- _WHAT THIS EXERCISE ASKS_
A. From the forum thread about the quadratic mx^2 - 4x + 3m + 1, reproduce the part that opens with the words containing "The least integral" and closes with "which requires calculus.".
B. In the forum thread about the quadratic mx^2 - 4x + 3m + 1, what four answer options are listed for the least integral value of m?

Question

The least integral value of 'm' for which the expression
mx^2 -4x +3m +1 is positive for every
x belongs to R is

Answer 1

Is there any algebraic method to this

Answer 2

There are several methods. One of which requires calculus.

Answer 3

well +ve with zero ?

Answer 4

Put, f(x) = mx^2 - 4x + 3m + 1

Find minima of f(x) and put it >0

Answer 5

You would get a very simple answer.

Answer 6

That's one method.

Answer 7

Ok and the next method

Answer 8

Change f(x) into complete square form.

Answer 9

(A) 1
(B) -2
(C) -1
(D) 2
ARe the options

Answer 10

there another algebraic method if u only ask for +ve -{0}

Answer 11

@ikram002p i don't know if zero is included

Answer 12

D < 0

Answer 13

I know finding max and min but haven't learnt it in math as such

Answer 14

Yeah that's one method probably @rsadhvika

Answer 15

Here is the second method:

\(\large{f(x) = mx^2 - 4x + 3m + 1}\)

- _MATERIAL_

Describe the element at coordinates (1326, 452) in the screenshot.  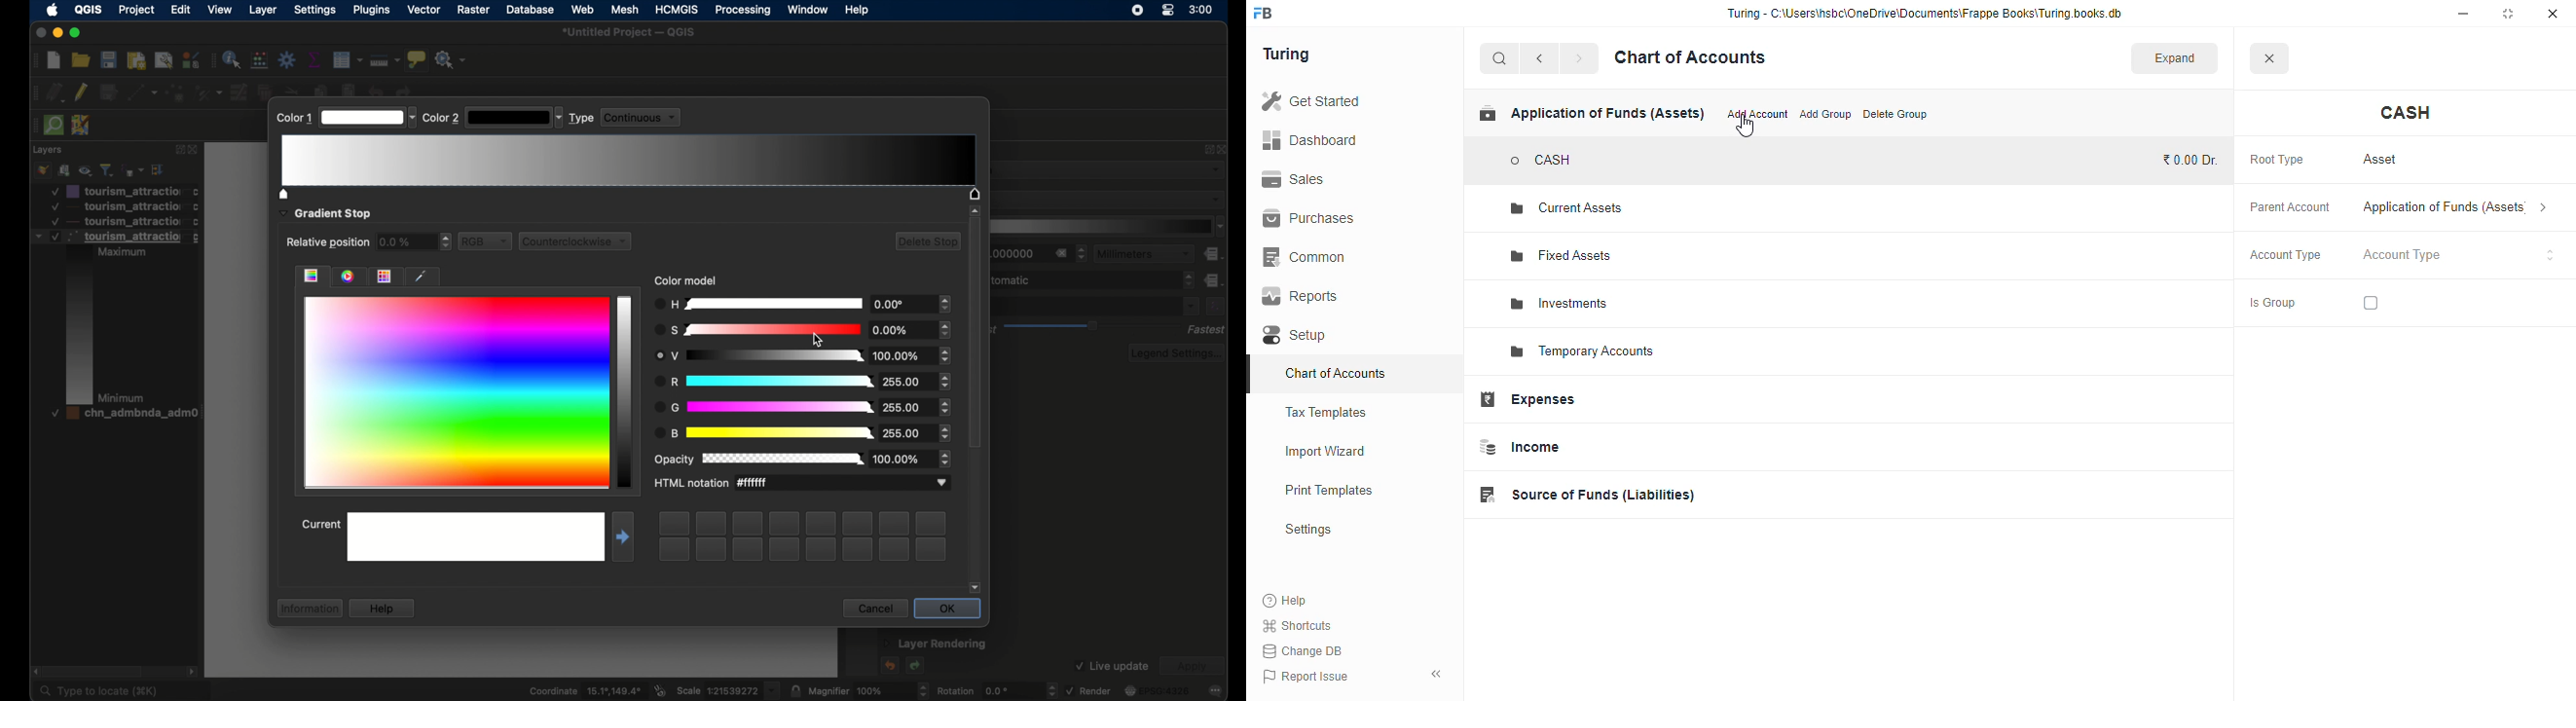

- _SOLUTIONS TO THE TASKS_
A.
The least integral value of 'm' for which the expression
mx^2 -4x +3m +1 is positive for every
x belongs to R is

Answer 1

Is there any algebraic method to this

Answer 2

There are several methods. One of which requires calculus.

B. 1, -2, -1, and 2